Nicholas – I imagine that your blog is very interesting, but I find the language that we, you use, difficult to penetrate, which seems a shame. One thing did pop into my head – if we are part of a social process similar to Hegel’s notion of it, one which encourages reasonable behaviour in us all (as Elias went on to talk about) – then how do we overcome what might seem ‘reasonable’ in a managerial context, in a game that imagines managing and prescribing to be very reasonable indeed? How do you communicate this paradox to managers, entangled in that very game? Is it by talking about ethics, or power, or the need to be reflective?
Thanks for the blog though, made me think.

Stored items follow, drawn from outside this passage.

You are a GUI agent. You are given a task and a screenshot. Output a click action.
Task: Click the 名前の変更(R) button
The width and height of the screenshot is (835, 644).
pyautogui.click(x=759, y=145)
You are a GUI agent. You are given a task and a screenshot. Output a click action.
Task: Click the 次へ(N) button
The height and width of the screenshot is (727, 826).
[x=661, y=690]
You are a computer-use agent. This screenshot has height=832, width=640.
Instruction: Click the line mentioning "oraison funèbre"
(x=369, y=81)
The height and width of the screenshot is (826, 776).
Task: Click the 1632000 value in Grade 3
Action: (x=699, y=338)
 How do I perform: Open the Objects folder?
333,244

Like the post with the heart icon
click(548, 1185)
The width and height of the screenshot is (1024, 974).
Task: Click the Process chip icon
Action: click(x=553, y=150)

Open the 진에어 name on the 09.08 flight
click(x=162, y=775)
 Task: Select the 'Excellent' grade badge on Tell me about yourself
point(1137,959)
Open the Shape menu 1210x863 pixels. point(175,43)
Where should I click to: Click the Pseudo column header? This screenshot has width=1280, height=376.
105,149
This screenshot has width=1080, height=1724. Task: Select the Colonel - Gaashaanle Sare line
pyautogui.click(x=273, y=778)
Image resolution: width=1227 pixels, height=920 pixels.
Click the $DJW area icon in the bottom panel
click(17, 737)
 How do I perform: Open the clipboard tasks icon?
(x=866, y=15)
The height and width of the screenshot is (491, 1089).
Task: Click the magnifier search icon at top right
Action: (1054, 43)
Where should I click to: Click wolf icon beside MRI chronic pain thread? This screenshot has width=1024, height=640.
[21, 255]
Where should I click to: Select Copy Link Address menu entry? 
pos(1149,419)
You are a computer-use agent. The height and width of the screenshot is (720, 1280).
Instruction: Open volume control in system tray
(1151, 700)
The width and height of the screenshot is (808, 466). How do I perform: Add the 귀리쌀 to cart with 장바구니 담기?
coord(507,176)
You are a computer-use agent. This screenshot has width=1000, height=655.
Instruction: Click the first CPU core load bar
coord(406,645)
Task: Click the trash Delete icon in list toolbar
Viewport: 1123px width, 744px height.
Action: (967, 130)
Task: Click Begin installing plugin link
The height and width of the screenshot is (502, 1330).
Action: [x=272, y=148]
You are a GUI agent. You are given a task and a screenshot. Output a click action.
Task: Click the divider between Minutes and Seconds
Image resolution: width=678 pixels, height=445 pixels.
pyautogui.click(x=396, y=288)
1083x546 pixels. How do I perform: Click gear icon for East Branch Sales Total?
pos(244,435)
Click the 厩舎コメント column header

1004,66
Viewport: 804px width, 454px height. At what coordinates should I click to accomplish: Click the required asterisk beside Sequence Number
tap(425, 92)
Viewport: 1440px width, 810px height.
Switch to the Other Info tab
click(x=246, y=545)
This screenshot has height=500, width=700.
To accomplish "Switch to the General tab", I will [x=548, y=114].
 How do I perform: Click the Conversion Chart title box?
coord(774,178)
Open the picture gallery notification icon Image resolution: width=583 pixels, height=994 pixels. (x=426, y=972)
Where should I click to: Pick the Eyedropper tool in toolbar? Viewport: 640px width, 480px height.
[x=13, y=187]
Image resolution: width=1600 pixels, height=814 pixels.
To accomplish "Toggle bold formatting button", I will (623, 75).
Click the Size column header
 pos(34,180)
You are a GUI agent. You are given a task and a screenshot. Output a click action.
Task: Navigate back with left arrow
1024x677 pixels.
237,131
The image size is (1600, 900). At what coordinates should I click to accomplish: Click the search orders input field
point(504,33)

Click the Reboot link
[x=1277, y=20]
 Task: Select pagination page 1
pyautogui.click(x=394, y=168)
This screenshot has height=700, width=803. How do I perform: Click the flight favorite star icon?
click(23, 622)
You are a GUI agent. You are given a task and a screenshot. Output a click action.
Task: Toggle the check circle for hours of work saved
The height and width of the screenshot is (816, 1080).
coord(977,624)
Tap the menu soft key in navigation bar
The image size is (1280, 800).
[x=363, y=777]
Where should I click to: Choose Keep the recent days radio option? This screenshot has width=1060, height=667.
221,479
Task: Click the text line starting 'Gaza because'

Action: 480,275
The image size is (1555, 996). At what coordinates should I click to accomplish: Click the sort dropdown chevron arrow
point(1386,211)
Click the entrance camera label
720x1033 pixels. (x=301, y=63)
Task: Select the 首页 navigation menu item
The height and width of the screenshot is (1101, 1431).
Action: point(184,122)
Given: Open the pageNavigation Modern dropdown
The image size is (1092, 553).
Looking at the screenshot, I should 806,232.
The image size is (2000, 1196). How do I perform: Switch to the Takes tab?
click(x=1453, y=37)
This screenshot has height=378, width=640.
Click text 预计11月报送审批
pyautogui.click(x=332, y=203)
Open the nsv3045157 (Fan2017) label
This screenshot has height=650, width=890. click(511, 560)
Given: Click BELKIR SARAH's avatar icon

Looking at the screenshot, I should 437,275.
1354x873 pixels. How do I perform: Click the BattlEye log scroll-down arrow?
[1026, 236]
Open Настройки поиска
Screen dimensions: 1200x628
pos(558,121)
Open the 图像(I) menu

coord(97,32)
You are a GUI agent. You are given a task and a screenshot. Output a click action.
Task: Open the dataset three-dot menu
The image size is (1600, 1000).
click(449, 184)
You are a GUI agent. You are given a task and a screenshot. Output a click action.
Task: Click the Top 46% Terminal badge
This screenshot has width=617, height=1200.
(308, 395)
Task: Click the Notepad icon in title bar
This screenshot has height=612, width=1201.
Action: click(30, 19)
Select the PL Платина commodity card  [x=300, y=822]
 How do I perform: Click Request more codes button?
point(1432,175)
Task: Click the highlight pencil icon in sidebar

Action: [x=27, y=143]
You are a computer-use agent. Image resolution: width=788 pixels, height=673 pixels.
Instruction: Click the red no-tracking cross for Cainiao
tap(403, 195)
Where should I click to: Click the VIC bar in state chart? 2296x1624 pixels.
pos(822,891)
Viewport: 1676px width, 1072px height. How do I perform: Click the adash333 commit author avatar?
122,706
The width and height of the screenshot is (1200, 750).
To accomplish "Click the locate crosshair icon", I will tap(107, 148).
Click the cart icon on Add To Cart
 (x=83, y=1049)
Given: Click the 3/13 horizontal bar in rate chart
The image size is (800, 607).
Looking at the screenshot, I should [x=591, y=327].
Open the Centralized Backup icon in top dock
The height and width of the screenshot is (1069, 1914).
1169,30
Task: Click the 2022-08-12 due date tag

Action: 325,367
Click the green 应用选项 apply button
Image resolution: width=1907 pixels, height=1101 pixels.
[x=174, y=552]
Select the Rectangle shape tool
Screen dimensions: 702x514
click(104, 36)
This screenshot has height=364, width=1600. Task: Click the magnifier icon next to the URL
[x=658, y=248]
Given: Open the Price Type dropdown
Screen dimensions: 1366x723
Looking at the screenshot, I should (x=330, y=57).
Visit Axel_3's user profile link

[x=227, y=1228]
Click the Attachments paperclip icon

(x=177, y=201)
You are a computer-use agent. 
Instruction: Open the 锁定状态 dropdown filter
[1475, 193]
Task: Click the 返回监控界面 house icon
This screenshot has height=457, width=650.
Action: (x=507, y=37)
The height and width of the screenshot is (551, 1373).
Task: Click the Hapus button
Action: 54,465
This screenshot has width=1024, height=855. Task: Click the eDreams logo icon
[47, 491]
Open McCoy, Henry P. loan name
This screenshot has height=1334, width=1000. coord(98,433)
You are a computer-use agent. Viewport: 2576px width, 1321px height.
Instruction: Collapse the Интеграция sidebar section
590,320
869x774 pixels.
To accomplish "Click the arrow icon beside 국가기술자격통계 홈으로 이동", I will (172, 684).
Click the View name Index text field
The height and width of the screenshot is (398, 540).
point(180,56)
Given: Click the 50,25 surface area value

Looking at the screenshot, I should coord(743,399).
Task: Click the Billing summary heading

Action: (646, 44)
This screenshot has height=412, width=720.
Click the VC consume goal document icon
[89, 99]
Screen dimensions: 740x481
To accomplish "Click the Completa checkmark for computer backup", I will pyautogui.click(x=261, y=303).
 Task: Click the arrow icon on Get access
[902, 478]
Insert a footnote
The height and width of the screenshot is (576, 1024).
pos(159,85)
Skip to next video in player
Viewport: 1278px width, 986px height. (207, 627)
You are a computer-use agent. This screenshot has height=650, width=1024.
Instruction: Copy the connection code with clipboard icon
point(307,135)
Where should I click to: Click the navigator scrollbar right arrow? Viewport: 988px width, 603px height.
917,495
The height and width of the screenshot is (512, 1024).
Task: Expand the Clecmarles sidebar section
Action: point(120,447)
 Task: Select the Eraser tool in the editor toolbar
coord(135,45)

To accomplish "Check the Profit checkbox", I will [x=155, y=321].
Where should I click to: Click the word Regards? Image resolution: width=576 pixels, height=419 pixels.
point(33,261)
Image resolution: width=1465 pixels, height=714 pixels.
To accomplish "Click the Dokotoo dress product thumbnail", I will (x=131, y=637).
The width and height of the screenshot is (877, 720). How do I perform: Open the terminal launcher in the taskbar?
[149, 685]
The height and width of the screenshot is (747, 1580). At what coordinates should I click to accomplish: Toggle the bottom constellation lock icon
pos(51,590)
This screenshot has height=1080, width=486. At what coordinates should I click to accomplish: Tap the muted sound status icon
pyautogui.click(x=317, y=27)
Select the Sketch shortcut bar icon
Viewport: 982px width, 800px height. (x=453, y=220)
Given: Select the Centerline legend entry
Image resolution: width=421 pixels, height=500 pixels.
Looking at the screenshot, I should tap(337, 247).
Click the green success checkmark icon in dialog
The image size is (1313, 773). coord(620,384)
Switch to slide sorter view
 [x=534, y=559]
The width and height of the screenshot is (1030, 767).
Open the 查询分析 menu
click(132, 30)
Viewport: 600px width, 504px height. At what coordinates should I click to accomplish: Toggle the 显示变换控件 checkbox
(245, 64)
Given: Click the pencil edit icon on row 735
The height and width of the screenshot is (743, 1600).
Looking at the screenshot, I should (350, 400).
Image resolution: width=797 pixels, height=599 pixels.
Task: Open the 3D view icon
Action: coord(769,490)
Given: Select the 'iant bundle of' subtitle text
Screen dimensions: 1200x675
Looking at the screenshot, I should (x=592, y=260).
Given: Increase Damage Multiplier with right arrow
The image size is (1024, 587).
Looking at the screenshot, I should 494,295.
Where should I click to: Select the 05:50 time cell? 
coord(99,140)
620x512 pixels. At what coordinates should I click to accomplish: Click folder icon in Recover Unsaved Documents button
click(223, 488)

Hi Ben. Thanks. In what way do you think Hegel and Elias encouraged ‘reasonable behaviour’ ? My view is that reasonableness is a quality we negotiate (or not) together in the context of power relations. ‘Reasonable’ is a reciprocal agreement dependent upon us both agreeing that our mutual perceptions make sense to us. That our perceptions might be understood very differently by others seems obvious but in practice causes all kinds of crises in relationships.Therefore questioning the ‘reasonable’ threatens people’s sense of who they are and how they see the world and the virtual or real territories they ‘reasonably’ occupy.So I don’t personally think this is a question of ‘overcoming’ which would be to replace one idea of what is reasonable with another but more how we enter into the ethical struggle of difference with others and for this there seem no easy decontextualised solutions.There is of course always the courage to engage reflexively with one’s own practice.